• TASK DATA:
>>>>
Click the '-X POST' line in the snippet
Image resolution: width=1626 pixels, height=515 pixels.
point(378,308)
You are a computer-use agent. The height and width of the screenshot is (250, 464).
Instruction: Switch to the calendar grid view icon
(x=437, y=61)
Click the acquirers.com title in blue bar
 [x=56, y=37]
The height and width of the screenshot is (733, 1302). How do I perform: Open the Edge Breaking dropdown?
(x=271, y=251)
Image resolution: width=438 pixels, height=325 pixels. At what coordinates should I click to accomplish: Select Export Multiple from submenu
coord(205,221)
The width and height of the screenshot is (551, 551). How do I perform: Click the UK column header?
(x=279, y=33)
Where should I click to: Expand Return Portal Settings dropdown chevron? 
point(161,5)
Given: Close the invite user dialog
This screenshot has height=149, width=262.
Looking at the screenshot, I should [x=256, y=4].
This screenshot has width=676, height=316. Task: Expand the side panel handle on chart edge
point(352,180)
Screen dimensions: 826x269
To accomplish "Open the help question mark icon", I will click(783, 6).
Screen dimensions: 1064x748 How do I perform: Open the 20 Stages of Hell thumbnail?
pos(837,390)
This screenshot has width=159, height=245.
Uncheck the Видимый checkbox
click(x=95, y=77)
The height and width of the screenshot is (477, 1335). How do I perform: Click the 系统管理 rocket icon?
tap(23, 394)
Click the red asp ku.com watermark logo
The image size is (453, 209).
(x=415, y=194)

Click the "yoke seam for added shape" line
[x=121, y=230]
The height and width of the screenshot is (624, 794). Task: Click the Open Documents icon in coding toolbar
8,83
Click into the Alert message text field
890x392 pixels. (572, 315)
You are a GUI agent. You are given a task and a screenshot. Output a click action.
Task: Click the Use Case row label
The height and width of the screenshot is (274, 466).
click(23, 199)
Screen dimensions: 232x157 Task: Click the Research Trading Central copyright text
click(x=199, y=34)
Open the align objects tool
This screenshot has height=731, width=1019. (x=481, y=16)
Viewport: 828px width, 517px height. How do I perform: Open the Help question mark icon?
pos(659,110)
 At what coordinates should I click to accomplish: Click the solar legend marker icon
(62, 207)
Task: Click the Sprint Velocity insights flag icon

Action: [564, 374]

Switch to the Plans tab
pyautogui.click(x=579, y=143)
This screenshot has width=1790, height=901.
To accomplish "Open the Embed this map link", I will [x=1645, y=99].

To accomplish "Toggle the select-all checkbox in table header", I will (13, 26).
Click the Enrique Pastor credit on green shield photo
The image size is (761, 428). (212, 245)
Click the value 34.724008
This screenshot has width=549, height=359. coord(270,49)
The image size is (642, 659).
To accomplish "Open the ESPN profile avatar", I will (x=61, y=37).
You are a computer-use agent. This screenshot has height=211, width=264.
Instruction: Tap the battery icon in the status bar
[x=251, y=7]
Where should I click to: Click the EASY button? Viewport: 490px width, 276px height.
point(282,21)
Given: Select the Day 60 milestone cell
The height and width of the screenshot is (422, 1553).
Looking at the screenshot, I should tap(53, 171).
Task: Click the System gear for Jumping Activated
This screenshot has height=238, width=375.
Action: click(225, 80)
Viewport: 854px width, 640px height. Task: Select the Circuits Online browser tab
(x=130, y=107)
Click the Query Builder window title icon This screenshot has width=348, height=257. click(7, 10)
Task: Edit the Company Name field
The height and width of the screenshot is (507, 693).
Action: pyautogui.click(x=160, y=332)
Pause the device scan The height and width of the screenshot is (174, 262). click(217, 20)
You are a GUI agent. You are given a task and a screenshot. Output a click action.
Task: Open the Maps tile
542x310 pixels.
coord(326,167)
<<<<
• TASK GOAL: For the string "computer", filter the data and copy out each line where it occurs.

• ANSWER BOX:
You are a computer-use agent. The height and width of the screenshot is (250, 464).
You are a computer-use agent. This screenshot has height=211, width=264.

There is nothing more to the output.